Working time: 30 min

Total preparation: 90 minutes (excl. marinating the meat 1 hour in advance


    • 8 piece chicken (thigh meat, drumsticks
      just whatever chicken you have)

    • 4 tbsp yoghurt

    • 5 cm ginger

    • 4 cloves of garlic

    • 2 cloves

    • 1 piece cinnamon stick (2 to 3 cm)

    • 4 pods of cardamom (the seeds)

    • 1 tsp chili flakes

    • 1 bunch of coriander

    • 1 tbsp lemon juice

    • 200 grams basmati rice

    • 3 onions

    • 100 ml milk

    • half teaspoon saffron threads

    • some oil


    • Fresh coriander

    • Nuts

    • Raisins

    Other supplies

    Oven dish

      Mis en place

      Al je kipfilet of kipdij vlees hebt snijd het dan in stukken naar keuze.

      Kneus de kardemom peulen.


      Peel and grate the ginger.

      Squeeze the garlic cloves with the grated ginger using a press.

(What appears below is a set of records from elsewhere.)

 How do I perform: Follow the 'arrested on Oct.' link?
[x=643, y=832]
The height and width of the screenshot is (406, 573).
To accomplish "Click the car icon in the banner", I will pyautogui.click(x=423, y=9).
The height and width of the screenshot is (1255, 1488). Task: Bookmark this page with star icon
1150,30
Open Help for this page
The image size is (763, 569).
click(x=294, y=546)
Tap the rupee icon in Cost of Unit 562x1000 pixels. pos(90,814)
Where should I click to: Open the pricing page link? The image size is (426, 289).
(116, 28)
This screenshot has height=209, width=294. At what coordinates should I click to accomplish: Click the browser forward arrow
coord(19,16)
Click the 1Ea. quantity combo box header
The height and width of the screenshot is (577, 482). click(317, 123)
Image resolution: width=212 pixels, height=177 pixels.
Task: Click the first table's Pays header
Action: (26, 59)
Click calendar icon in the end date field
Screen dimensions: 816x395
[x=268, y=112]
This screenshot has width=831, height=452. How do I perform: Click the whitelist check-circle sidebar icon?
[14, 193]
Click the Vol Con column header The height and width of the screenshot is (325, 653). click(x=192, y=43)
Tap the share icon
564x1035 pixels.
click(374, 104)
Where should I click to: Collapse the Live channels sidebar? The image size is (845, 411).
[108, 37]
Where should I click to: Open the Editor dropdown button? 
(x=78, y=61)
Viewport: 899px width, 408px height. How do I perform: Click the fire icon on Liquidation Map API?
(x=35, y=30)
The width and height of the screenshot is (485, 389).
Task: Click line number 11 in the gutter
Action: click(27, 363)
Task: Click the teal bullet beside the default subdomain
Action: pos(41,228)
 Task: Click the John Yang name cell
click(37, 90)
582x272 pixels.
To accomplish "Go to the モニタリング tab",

      Mix the cinnamon stick, cloves, crushed cardamom pod, chili flakes, lemon juice, yogurt, a handful of coriander and some salt into the ginger/garlic mixture.

      Now marinate the chicken meat in the yogurt mixture.

      Let this marinate for at least an hour. Stir occasionally.

      You can continue while the chicken is in the marinade.

      Cut the onions into half rings and fry them in some oil over low heat until golden brown.

      Cook the rice for 3/4 of the way through. On the package: cook for 8 minutes = for this recipe 6 minutes.

      the rice continues to cook in the oven and otherwise it would become a kind of porridge.

      Heat the milk and add the saffron threads and wait until the milk is yellow.

      Preheat the oven to 180 degrees.

      If the chicken meat has been in the marinade for at least an hour:

      Bake the chicken for about 10 minutes until nicely browned. Do not throw away any marinade that remains

      Place the chicken in the baking dish.

      Add the marinade.

      Divide half of the fried onions through it.

      Divide the rice over it and press firmly.

      Pour the milk with saffron over the rice.

      Cover the baking dish well (aluminium foil or lid)

      Place the baking dish in the preheated oven.

      Bake the biryani for 50 minutes.

      Serve with the remainder of the fried onions, and possibly with some nuts, raisins and/or fresh coriander.